> _What the task requires_
Only one portion of the data is to be written out: from the line bearing "Women's Bags (65, 2149)" through the line bearing "Produkte (346, 44)". Write it exactly as it appears.

- - - - -

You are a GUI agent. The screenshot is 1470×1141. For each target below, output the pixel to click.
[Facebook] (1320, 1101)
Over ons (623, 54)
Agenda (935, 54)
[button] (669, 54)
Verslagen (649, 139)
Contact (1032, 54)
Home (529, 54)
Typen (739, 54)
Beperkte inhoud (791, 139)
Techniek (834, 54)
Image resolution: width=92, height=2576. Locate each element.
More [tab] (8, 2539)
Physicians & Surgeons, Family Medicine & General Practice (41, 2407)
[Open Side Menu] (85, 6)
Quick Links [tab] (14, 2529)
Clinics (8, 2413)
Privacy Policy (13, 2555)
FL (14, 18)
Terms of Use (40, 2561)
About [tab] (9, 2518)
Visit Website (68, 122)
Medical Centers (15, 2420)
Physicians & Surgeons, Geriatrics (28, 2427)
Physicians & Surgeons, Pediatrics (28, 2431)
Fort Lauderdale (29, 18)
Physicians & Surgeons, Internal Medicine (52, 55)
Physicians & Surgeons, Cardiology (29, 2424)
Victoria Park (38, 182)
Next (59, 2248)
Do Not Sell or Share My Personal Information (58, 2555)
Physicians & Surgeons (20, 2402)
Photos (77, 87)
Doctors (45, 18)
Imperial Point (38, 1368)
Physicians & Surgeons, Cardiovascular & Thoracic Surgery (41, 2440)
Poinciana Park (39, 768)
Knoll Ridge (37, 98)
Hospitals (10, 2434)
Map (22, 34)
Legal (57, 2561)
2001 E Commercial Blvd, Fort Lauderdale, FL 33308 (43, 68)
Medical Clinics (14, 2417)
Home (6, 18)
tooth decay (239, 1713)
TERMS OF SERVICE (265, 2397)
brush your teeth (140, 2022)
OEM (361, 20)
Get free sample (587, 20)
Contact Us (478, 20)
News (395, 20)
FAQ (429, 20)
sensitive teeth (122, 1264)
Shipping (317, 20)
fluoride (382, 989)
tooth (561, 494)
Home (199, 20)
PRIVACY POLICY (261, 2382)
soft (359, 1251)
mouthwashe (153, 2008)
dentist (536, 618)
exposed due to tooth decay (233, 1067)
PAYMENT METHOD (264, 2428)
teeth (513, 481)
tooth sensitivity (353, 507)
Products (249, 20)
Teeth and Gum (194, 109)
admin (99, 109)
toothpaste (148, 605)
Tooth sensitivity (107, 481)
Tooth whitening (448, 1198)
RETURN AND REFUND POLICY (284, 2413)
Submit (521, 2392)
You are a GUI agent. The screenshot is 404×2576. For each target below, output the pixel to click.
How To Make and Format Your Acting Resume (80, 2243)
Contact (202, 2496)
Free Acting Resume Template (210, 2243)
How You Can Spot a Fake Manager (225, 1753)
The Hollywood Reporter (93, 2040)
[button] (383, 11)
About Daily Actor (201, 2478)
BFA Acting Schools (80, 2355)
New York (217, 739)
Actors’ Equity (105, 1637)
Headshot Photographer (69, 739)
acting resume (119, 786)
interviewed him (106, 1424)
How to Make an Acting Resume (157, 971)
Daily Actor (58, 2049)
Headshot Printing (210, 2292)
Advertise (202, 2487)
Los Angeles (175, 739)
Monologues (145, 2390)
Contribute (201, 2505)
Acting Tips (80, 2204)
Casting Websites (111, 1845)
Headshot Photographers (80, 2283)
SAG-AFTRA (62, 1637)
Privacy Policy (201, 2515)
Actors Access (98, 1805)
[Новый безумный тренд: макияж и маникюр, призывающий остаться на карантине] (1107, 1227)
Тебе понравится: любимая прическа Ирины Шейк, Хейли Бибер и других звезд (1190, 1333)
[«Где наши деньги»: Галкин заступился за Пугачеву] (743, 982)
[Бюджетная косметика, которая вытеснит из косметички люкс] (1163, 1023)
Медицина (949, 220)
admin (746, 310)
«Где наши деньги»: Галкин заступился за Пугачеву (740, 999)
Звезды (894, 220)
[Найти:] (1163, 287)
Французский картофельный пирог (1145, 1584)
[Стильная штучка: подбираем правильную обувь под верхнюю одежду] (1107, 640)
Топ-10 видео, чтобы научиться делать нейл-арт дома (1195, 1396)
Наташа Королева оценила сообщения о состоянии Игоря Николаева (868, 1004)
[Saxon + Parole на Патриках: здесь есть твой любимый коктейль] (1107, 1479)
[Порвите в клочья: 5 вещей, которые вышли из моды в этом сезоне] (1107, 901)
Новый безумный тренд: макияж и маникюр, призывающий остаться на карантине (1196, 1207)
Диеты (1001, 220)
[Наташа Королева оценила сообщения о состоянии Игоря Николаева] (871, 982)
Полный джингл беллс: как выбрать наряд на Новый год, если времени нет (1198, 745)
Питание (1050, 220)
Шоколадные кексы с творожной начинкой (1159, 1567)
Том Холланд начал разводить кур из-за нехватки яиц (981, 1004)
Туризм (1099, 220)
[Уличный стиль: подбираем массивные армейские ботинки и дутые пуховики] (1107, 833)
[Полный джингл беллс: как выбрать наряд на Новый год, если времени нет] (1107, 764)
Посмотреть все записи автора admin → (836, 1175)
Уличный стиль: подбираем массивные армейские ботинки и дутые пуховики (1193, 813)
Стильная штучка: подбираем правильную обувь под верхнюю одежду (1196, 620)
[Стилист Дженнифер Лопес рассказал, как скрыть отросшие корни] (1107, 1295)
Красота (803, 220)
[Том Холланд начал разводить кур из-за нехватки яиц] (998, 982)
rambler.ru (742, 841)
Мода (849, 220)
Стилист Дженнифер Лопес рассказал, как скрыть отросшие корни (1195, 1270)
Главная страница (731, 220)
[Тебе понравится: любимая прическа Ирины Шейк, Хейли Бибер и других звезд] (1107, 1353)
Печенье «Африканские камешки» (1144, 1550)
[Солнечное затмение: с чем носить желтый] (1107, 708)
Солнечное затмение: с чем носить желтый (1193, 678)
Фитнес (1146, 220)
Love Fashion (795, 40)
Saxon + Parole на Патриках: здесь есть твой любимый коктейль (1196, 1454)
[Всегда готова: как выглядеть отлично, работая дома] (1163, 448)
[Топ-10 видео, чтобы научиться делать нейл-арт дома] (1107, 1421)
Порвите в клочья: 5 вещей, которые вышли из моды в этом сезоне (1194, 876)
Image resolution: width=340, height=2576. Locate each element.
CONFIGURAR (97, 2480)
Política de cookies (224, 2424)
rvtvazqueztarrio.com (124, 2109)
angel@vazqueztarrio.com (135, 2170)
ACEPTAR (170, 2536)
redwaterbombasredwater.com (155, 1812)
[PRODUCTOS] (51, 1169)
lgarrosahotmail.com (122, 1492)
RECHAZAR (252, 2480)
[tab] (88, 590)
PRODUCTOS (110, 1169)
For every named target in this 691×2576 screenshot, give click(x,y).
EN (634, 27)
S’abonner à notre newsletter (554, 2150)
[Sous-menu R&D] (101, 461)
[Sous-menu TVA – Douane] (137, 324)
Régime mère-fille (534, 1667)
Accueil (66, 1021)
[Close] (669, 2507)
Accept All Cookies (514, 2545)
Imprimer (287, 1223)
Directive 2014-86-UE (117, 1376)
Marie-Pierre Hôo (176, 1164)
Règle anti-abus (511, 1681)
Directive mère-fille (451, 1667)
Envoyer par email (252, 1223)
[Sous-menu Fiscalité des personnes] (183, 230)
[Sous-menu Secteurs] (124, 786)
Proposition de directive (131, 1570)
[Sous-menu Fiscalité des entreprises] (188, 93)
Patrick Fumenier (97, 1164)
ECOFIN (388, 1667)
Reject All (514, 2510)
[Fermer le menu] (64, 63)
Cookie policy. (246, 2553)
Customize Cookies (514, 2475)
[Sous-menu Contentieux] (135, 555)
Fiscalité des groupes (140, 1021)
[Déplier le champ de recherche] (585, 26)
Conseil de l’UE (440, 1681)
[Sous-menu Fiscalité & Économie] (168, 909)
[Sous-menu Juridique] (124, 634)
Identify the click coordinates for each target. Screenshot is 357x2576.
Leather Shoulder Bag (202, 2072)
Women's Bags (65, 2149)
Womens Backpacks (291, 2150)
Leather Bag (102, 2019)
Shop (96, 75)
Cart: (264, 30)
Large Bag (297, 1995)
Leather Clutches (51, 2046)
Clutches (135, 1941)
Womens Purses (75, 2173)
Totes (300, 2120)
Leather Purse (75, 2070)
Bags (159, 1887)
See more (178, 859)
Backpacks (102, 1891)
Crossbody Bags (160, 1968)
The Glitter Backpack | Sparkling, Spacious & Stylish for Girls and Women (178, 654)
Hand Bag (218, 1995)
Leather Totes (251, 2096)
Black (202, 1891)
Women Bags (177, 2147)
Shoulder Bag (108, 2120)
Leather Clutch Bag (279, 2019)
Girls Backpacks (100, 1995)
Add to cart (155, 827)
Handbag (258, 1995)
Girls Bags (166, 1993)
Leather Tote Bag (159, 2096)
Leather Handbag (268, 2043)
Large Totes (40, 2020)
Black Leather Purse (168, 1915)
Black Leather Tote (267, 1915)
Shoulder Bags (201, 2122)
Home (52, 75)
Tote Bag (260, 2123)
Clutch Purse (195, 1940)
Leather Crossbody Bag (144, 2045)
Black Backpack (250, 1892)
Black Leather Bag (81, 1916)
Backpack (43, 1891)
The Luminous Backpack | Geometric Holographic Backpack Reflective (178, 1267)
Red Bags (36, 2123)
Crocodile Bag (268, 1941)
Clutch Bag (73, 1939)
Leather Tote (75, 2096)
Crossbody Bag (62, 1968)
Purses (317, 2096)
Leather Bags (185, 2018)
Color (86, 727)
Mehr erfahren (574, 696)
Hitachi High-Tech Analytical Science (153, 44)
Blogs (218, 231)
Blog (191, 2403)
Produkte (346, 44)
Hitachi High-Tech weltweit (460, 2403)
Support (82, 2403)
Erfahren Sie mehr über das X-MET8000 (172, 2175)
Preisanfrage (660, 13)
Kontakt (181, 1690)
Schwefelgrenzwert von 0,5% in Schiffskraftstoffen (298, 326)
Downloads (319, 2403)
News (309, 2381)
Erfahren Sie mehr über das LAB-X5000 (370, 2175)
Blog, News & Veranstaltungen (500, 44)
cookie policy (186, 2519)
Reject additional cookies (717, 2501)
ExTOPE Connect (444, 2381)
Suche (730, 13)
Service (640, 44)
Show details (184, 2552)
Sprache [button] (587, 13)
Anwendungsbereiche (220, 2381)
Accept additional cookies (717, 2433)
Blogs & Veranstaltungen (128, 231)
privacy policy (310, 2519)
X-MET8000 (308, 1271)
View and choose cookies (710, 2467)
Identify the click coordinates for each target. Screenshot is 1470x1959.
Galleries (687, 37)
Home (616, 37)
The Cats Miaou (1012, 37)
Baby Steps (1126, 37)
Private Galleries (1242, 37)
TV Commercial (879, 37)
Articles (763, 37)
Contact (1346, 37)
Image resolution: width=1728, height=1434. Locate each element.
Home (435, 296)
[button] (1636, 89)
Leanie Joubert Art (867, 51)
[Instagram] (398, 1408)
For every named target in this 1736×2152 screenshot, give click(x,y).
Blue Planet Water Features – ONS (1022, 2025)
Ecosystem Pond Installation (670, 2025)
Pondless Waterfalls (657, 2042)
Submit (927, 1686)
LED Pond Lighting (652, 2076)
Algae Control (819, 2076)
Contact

- - - - -

> _Result of this task_
Women's Bags (65, 2149)
Womens Backpacks (291, 2150)
Leather Bag (102, 2019)
Shop (96, 75)
Cart: (264, 30)
Large Bag (297, 1995)
Leather Clutches (51, 2046)
Clutches (135, 1941)
Womens Purses (75, 2173)
Totes (300, 2120)
Leather Purse (75, 2070)
Bags (159, 1887)
See more (178, 859)
Backpacks (102, 1891)
Crossbody Bags (160, 1968)
The Glitter Backpack | Sparkling, Spacious & Stylish for Girls and Women (178, 654)
Hand Bag (218, 1995)
Leather Totes (251, 2096)
Black (202, 1891)
Women Bags (177, 2147)
Shoulder Bag (108, 2120)
Leather Clutch Bag (279, 2019)
Girls Backpacks (100, 1995)
Add to cart (155, 827)
Handbag (258, 1995)
Girls Bags (166, 1993)
Leather Tote Bag (159, 2096)
Leather Handbag (268, 2043)
Large Totes (40, 2020)
Black Leather Purse (168, 1915)
Black Leather Tote (267, 1915)
Shoulder Bags (201, 2122)
Home (52, 75)
Tote Bag (260, 2123)
Clutch Purse (195, 1940)
Leather Crossbody Bag (144, 2045)
Black Backpack (250, 1892)
Black Leather Bag (81, 1916)
Backpack (43, 1891)
The Luminous Backpack | Geometric Holographic Backpack Reflective (178, 1267)
Red Bags (36, 2123)
Crocodile Bag (268, 1941)
Clutch Bag (73, 1939)
Leather Tote (75, 2096)
Crossbody Bag (62, 1968)
Purses (317, 2096)
Leather Bags (185, 2018)
Color (86, 727)
Mehr erfahren (574, 696)
Hitachi High-Tech Analytical Science (153, 44)
Blogs (218, 231)
Blog (191, 2403)
Produkte (346, 44)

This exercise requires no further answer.